𝗛𝗼𝘄 𝗔 𝗙𝗮𝗸𝗲 𝗝𝗼𝗯 𝗜𝗻𝘁𝗲𝗿𝘃𝗶𝗲𝘄 𝗧𝗿𝗶𝗲𝗱 𝗧𝗼 𝗦𝘁𝗲𝗮𝗹 𝗠𝘆 𝗞𝗲𝘆𝘀
A recruiter messaged me. They offered a take-home challenge on GitHub. It looked normal.
The malware lived in the build tool. It did not hide in the app code. Most developers read the source. Few read the lockfile. Few read the postinstall script.
This is where the payload lives.
The scam follows a pattern:
- You get a job offer.
- You clone a repo for a test.
- The repo runs malicious code during install.
- It steals your wallet keys and browser data.
Red flags to watch for:
- Lifecycle hooks like postinstall in package.json.

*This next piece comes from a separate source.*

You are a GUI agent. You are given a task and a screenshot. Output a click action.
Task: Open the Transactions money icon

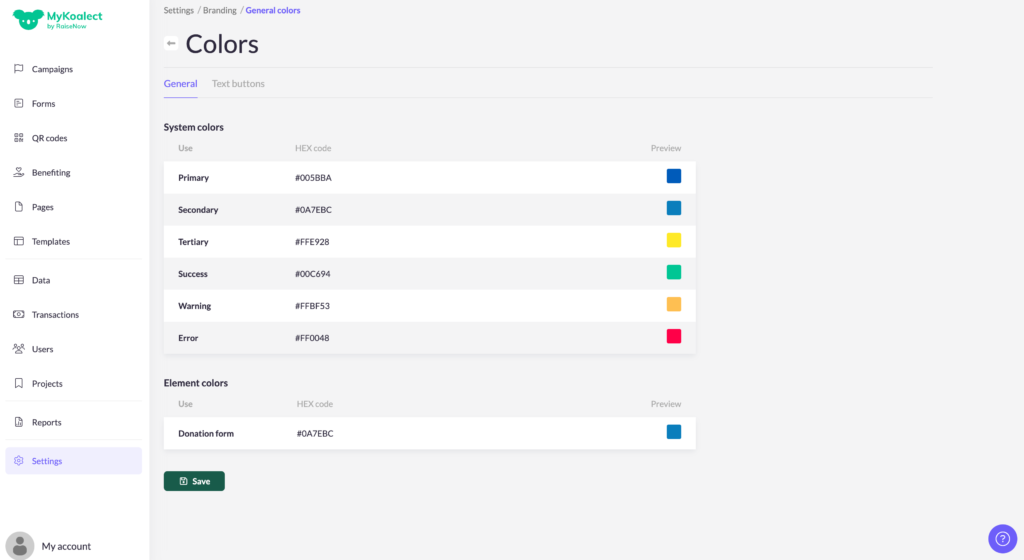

- Obfuscated code with random hex names.
- Base64 strings hiding URLs.
- Network calls to unknown hosts during build.
- Dependencies in the manifest but not in the lockfile.
How to stay safe:
- Turn off install scripts: npm config set ignore-scripts true.
- Set a publish delay for packages.
- Use a VM or container for unknown code.
- Treat recruiter repos as hostile.
Cloning a repo is safe. Installing it is not. Read every file before you run a single command.
I built a tool to automate this. It scans repos for build-time execution and obfuscated payloads. It reads the files without running them.
The job was fake. The malware was real.